Low-carbon technology

• Carbon capture and storage (CCS): captures CO₂ from power stations / industrial processes → stores underground in geological formations. Currently expensive (~£100/tonne CO₂). Sleipner field (Norway) is an example.
• Hydrogen (green): produced by electrolysis of water using renewable electricity → CO₂-free fuel for industry, heating, transport. Currently expensive; infrastructure lacking.
• Electric vehicles: shift transport emissions from exhaust to power plant (decarbonised if grid is clean).
• Nuclear (new generation): small modular reactors (SMRs) proposed as flexible, low-carbon baseload.

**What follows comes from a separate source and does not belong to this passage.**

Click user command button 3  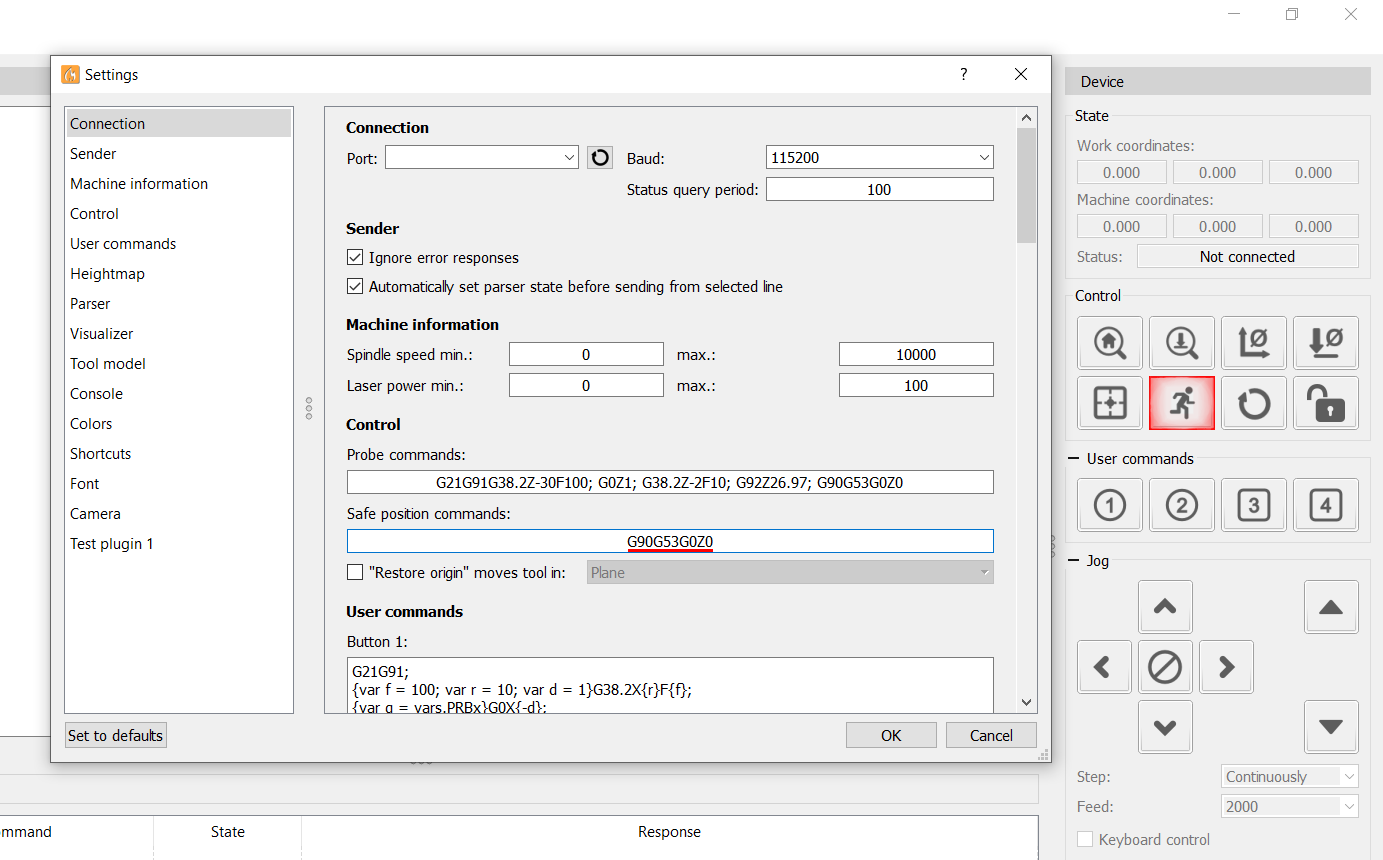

Hinkley Point C (Somerset) — new large nuclear plant under construction (delayed, over budget: £35 bn+).

Meeting future demand sustainably

• Global energy demand will increase as populations grow and living standards rise.
• Decarbonisation requires: rapid scaling of solar/wind, electrification of heat and transport, demand reduction, smart grids, and some baseload (nuclear or CCS gas).
• Just Transition: must ensure LIDCs are not locked out of development by being denied fossil fuels before renewables are affordable — international climate finance (Green Climate Fund: $100 bn/year target) is key.

Edexcel B exam tip

Energy questions often use maps of global energy mix or case studies of unconventional fossil fuel extraction. "Assess the extent to which renewable energy can meet future global demand" (8 marks, L1–L3): argue for (falling costs, rapid expansion, UK's net-zero pathway) → argue against (intermittency, grid storage, energy poverty in LIDCs, scale of current fossil fuel dependency) → balanced conclusion.